A timeline of my adventures in linguistics, philology, humanities computing, and learning science
(a work in progress)
c.1980
- My dad borrows a “microcomputer” with 4K and teaches me BASIC (while learning it himself from a photocopy of a BASIC manual).
- I continue to learn programming by typing in source code listings from books like David Ahl’s BASIC Computer Games.
c.1983
- I play my first of many text adventure games, Bedlam, on a TRS-80 Color Computer, and become fascinated with how it “understands” English. I later read articles in computer magazines about “parsing” and “lexicons”.
1985
- One of my books in Year 6 is Ronald Ridout’s Word Perfect Spelling Book 8 which, amongst other things, teaches me the International Phonetic Alphabet.
- Knowing I’m a huge fan of The Hobbit, my aunt buys me Return of the King. Not having read the first two volumes of Lord of the Rings, I instead study the appendices, including Tengwar and learn more phonetics as a result.
1986
- In my first year of high school, I do a semester of Latin.
c.1990
- I start developing a conlang, SLP, with my best friend, Brett Meyers. We develop a phonetically-motivated writing system and related signing system. I start trying to learn more about phonology and grammar to help in the development of SLP.
1991
- I become a Christian.
- I start a mathematics and physics degree at the University of Western Australia.
- I become interested in Biblical Hebrew and New Testament Greek.
1992
- I develop an interest in analysing biblical texts and languages computationally and start learning about (and implementing) parsing algorithms.
- I decide to switch majors from mathematics/physics to linguistics.
- The University decides to give Internet access to undergraduate students who are interested.
- November: I get Internet access and discover mailing lists and FTP sites.

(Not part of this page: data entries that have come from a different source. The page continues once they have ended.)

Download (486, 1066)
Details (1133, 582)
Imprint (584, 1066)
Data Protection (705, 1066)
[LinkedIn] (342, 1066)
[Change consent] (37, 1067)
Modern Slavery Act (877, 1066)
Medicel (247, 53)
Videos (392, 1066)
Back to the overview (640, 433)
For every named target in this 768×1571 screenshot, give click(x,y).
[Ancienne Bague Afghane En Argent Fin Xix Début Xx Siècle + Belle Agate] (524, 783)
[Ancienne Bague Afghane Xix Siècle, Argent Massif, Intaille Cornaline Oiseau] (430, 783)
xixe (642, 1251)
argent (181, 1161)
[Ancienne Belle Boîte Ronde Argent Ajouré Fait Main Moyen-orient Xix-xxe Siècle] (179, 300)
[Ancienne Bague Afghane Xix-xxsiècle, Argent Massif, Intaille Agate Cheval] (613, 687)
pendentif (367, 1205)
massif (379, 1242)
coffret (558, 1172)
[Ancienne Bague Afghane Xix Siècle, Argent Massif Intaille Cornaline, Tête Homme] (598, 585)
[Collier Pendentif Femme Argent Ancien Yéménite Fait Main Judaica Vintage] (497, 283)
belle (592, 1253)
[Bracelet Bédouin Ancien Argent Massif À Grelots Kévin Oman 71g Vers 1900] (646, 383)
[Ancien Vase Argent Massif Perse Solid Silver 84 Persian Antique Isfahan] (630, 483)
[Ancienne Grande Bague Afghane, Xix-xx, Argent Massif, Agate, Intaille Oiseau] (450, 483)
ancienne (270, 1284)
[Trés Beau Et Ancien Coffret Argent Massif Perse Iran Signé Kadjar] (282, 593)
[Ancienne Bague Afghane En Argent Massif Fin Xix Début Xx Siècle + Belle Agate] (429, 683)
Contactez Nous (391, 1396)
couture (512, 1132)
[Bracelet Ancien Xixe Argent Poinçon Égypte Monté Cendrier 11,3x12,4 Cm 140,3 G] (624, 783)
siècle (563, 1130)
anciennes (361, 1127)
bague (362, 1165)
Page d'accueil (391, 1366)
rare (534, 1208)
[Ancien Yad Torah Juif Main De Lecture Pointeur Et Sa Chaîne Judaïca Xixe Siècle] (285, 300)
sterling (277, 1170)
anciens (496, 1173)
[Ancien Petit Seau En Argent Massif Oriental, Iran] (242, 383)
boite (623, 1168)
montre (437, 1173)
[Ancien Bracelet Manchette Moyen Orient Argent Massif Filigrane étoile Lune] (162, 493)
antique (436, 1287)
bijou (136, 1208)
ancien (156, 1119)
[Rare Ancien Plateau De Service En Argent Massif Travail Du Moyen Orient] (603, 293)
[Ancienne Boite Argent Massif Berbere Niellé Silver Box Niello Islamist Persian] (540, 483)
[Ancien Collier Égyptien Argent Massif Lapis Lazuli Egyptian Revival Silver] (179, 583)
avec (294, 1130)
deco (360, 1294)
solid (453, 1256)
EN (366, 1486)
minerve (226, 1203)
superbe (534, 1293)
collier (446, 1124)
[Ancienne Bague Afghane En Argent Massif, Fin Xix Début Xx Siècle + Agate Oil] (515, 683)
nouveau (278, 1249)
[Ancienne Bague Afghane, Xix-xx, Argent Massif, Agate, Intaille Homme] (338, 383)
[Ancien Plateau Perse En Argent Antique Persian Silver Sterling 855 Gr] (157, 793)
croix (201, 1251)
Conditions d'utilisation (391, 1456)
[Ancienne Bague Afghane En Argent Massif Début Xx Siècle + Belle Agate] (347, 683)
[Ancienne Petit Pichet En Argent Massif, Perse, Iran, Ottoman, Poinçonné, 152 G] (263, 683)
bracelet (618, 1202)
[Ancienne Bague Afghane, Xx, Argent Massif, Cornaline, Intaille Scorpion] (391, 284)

- November: I write my first post to nt-greek (predecessor of b-greek) asking about computational grammars of Koine Greek.
- November: I write my first post to LINGUIST list asking about a morphologically-tagged Hebrew Bible and computational grammars of Hebrew and Koine Greek. [the fact I didn’t ask for a morphologically-tagged GNT suggests I already had one, probably the Fribergs’, from an FTP site]
1993
- May: I write to nt-greek asking about morphological parsing and stem information. I mention that I have Fribergs’ which has parse information but not lemmatisation. Bob Kraft from UPenn responds, resulting in him putting up the CCAT UBS3 on FTP for me (with the Fribergs’ analysis converted to Packard’s format and lemmatisation from Packard’s analyser).
- I provide various statistics on the Greek New Testament to Richard Hudson of UCL after a query on LINGUIST list.
- July: My first free (GPL) software project (a C program for building a minimal deterministic finite state automata from lists of strings) is announced on the LINGUIST list.
- I start to become very interested in the nascent information service on the Internet known as the World Wide Web and start lurking on the HTML mailing list with people like Dan Connolly and Marc Andreesen.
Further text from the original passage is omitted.